FELA is a biography of the Nigerian musician and political activist Fela Kuti, originally published in 1982. The Cuban ethnologist Carlos Moore spent hours interviewing Fela and produced an overview of Fela's life and values that Fela authorized. Generally the biography proceeds in the first person, a sign that it was transcribed from interviews.
Moore's biography doesn't speak much of Fela's music, but rather Fela's life and times, especially his numerous run-ins with Nigeria's military regime. There is some good coverage of his formative years, namely his early studies in England, his 1960s doldrums, and his trip to the United States that changed everything.

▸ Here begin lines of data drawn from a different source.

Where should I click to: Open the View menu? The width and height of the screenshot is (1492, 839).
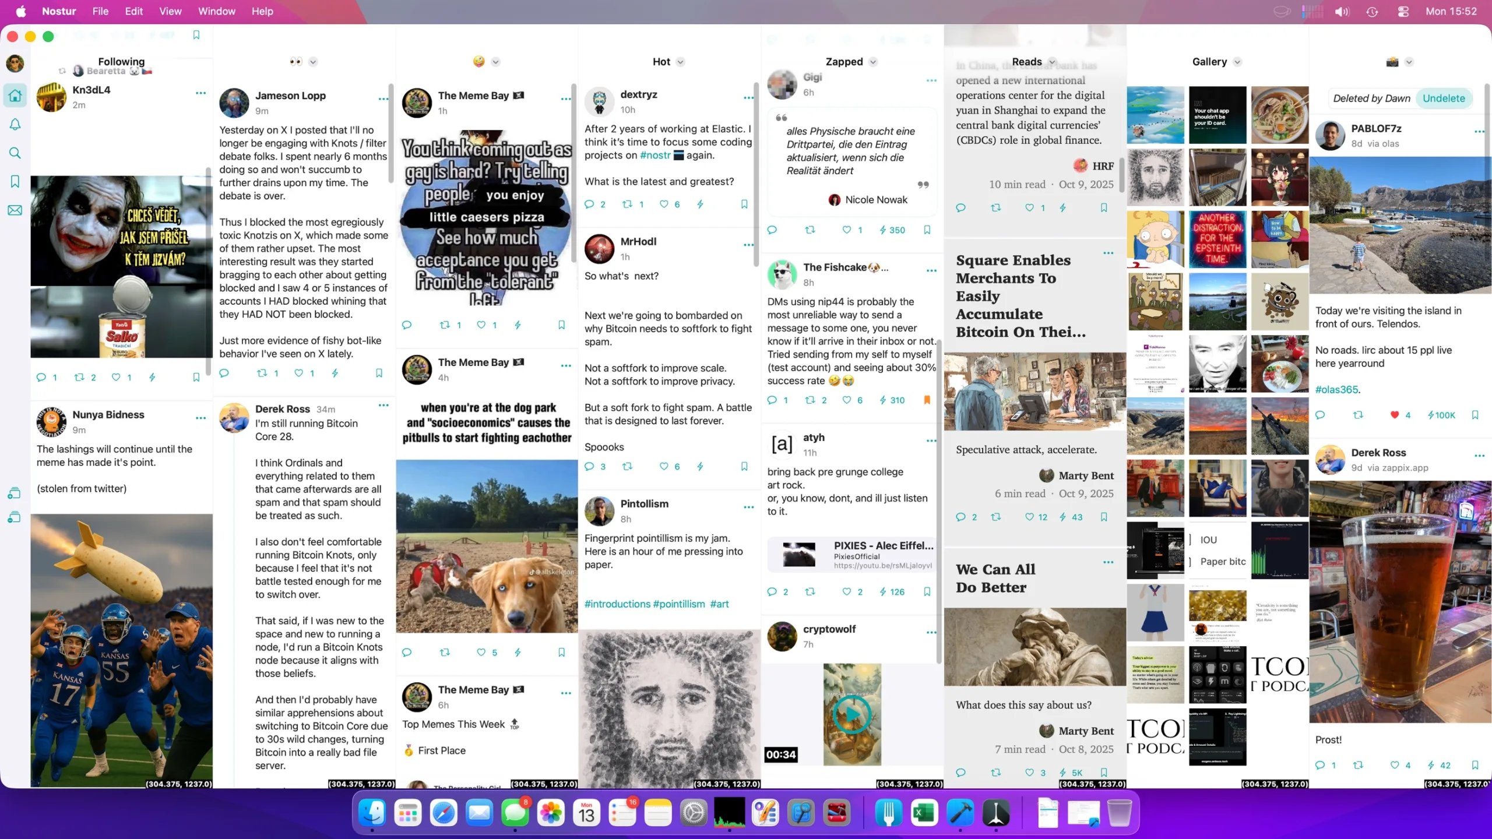[x=170, y=11]
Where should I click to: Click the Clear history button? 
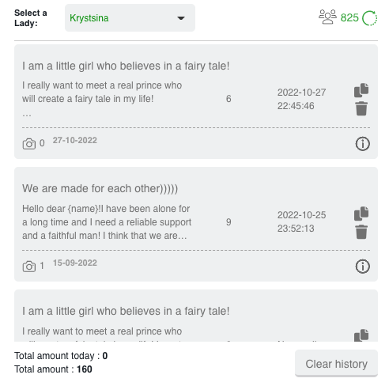(x=336, y=364)

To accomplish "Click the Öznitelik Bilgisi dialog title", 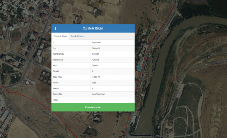I will pyautogui.click(x=93, y=29).
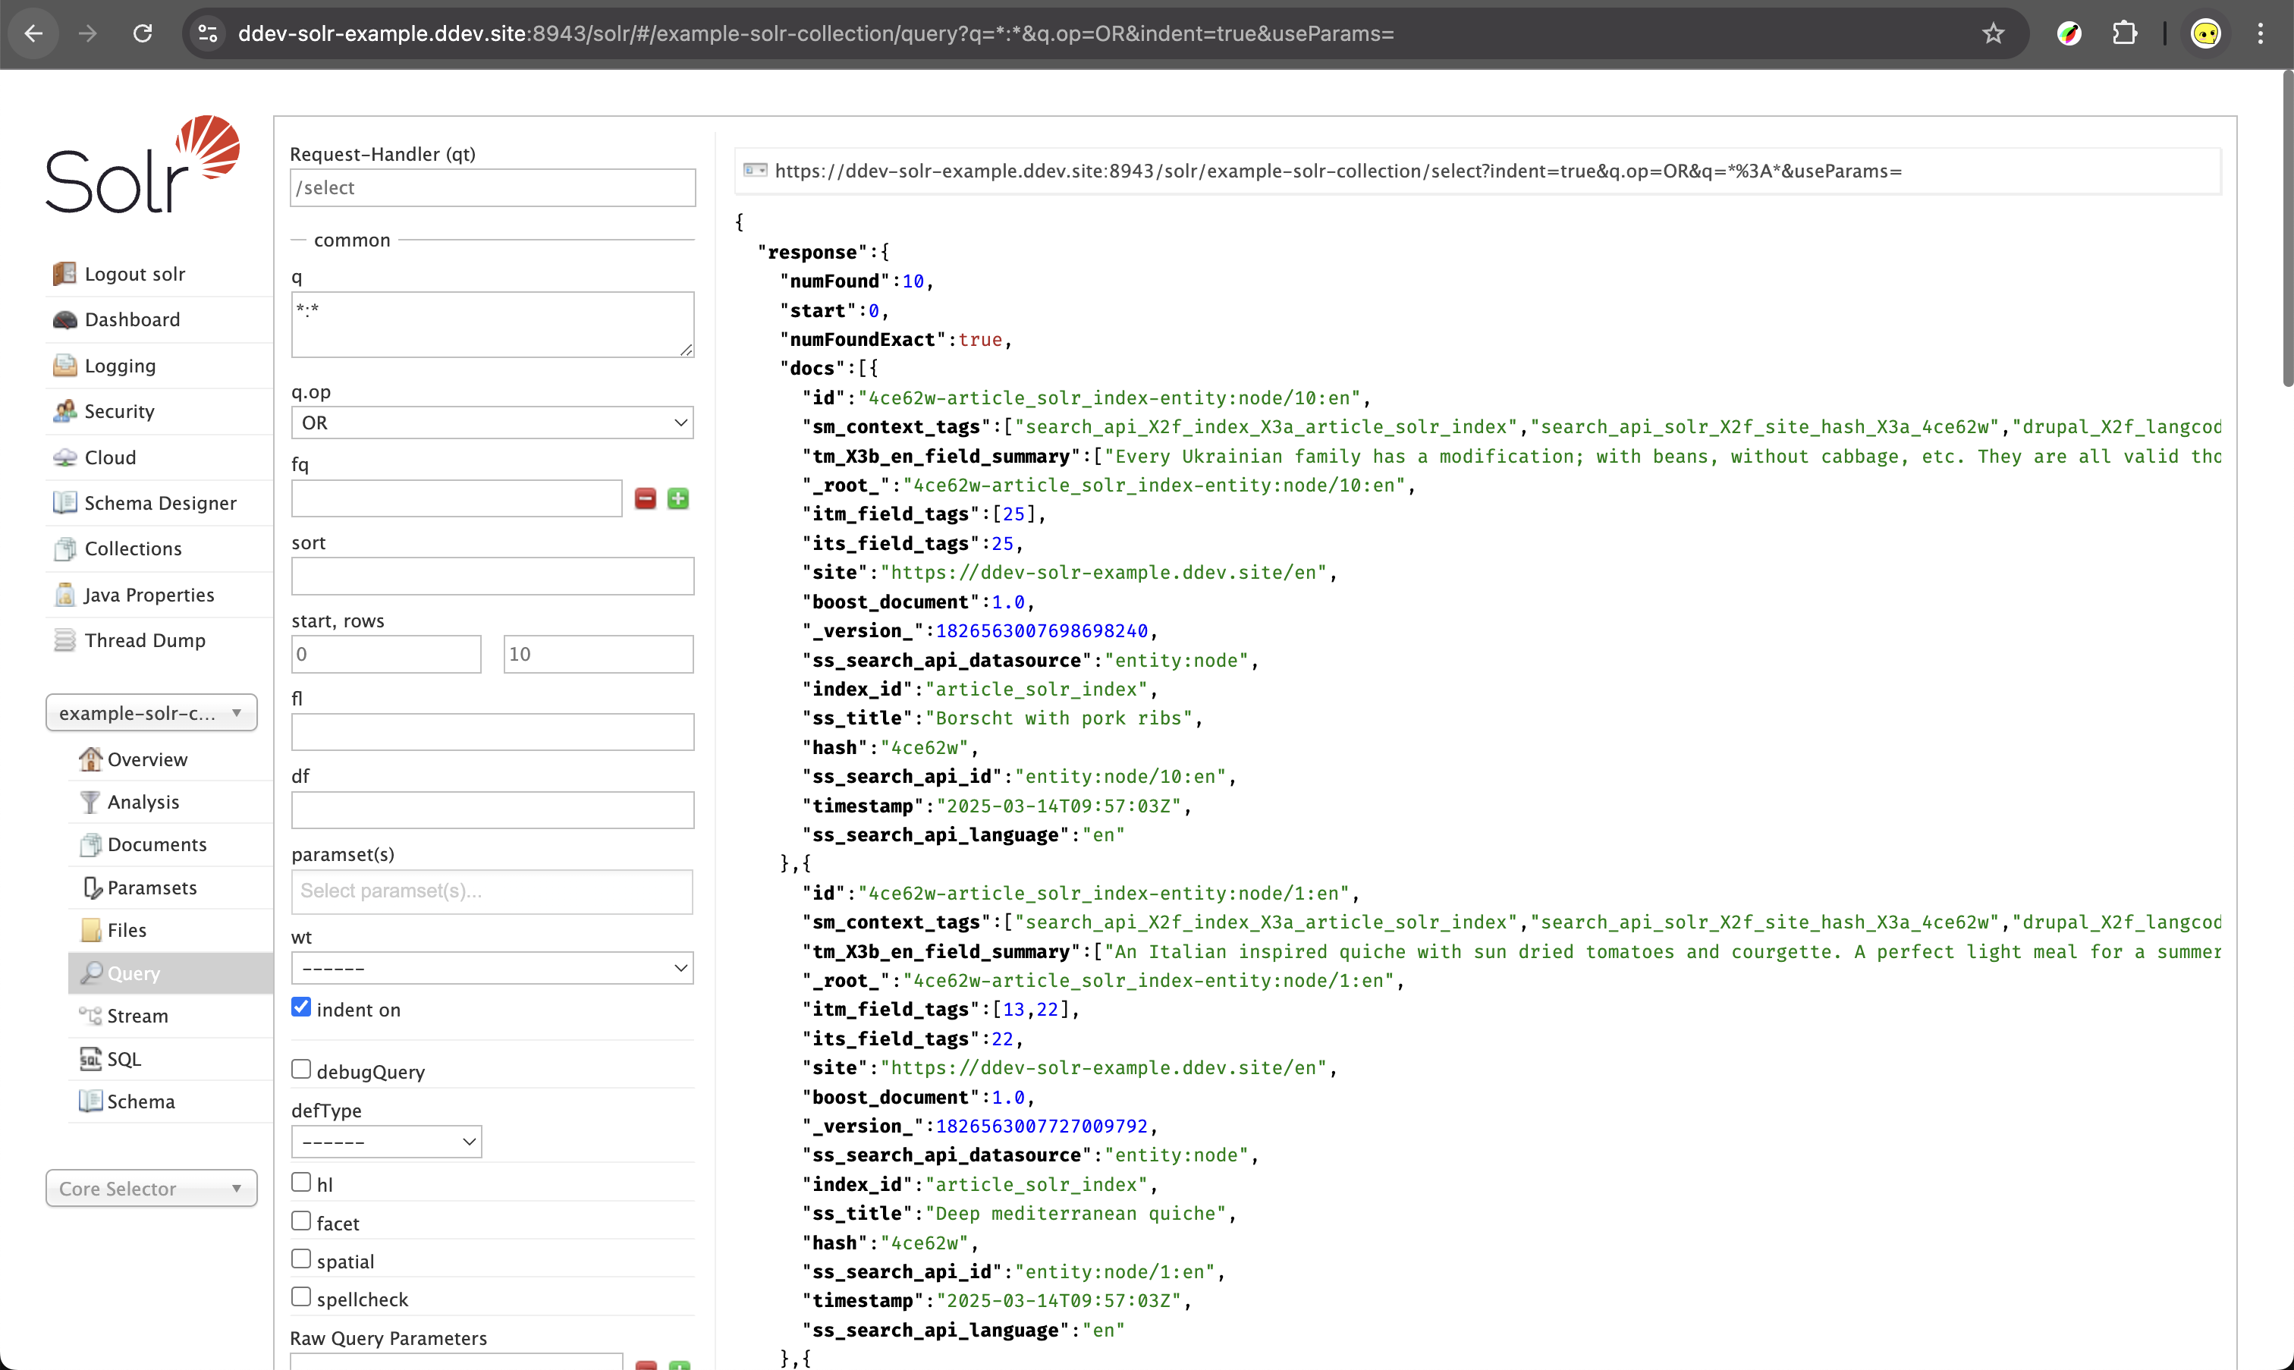
Task: Open the collection Analysis funnel icon
Action: (x=90, y=802)
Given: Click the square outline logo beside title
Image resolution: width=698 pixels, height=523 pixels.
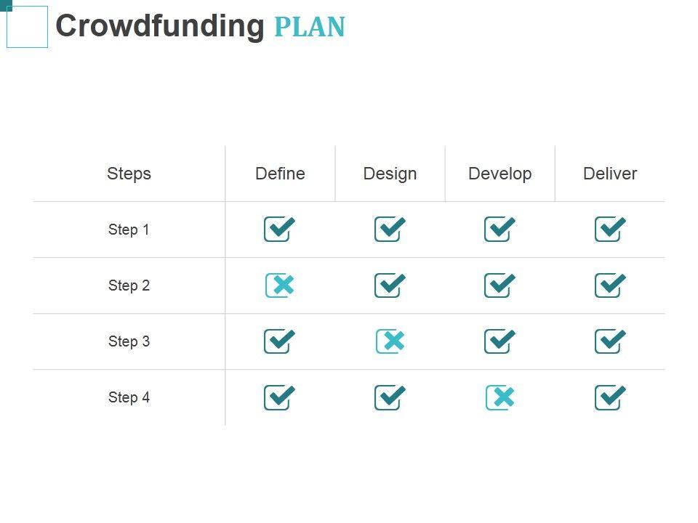Looking at the screenshot, I should click(x=27, y=27).
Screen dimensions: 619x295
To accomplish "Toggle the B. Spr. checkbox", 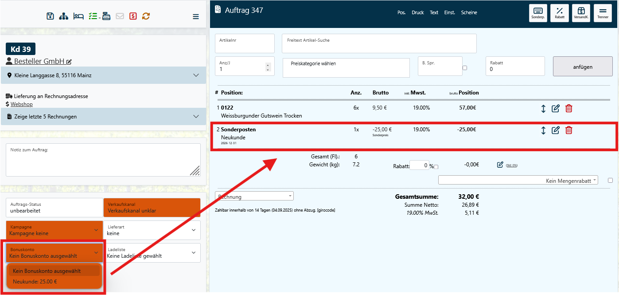I will pyautogui.click(x=465, y=68).
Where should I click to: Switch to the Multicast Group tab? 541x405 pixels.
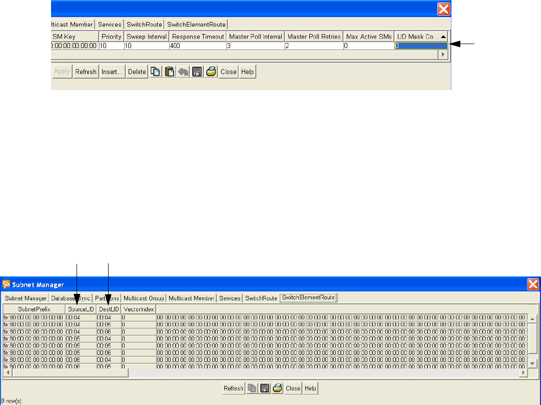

The term "authorized biography" might lead on to expect that sordid and risque details are left out, but Fela was so sexually flamboyant that he insisted Moore cover his relationships with women in depth. The singer believed in free love and would bed any groupie who came to his compound, usually enjoying multiple women a day. A few years before, Fela had infamously married 27 female members of his entourage and he invited Moore to interview the 15 "queens" who now remained with him. While Fela's lack of restraint and misogynism are appalling, one does have to admire the tenacity of these women who stayed with their man through parental disapproval, beatings by police and soldiers and imprisonment.
The 1982 text has been left unchanged, but Moore has added a poignant epilogue that describes Fela's deterioration over the 1980s and 1990s. First, Fela became increasingly paranoid, believing that spirits were talking to him and that close friends were CIA agents out to get him. Some of his longtime associates left him at this point, and his musicianship suffered, though ironically this is when he was in the greatest demand by international music labels. Then, multiple imprisonments, the regime of Sani Abacha and AIDS managed to silence him over his last years. In compiling a Fela discography and reading critical commentary, I had been puzzled by the obscurity of his late career, and Moore's biography explains why Fela's Seventies achievements form the core of his output.
All in all, as a Fela Kuti fan, I found Moore's biography informative and enjoyable. It could have used more discussion of Fela's music (there's nothing here about his relationship with his band members or stylistic evolution), but it was certainly still worthwhile.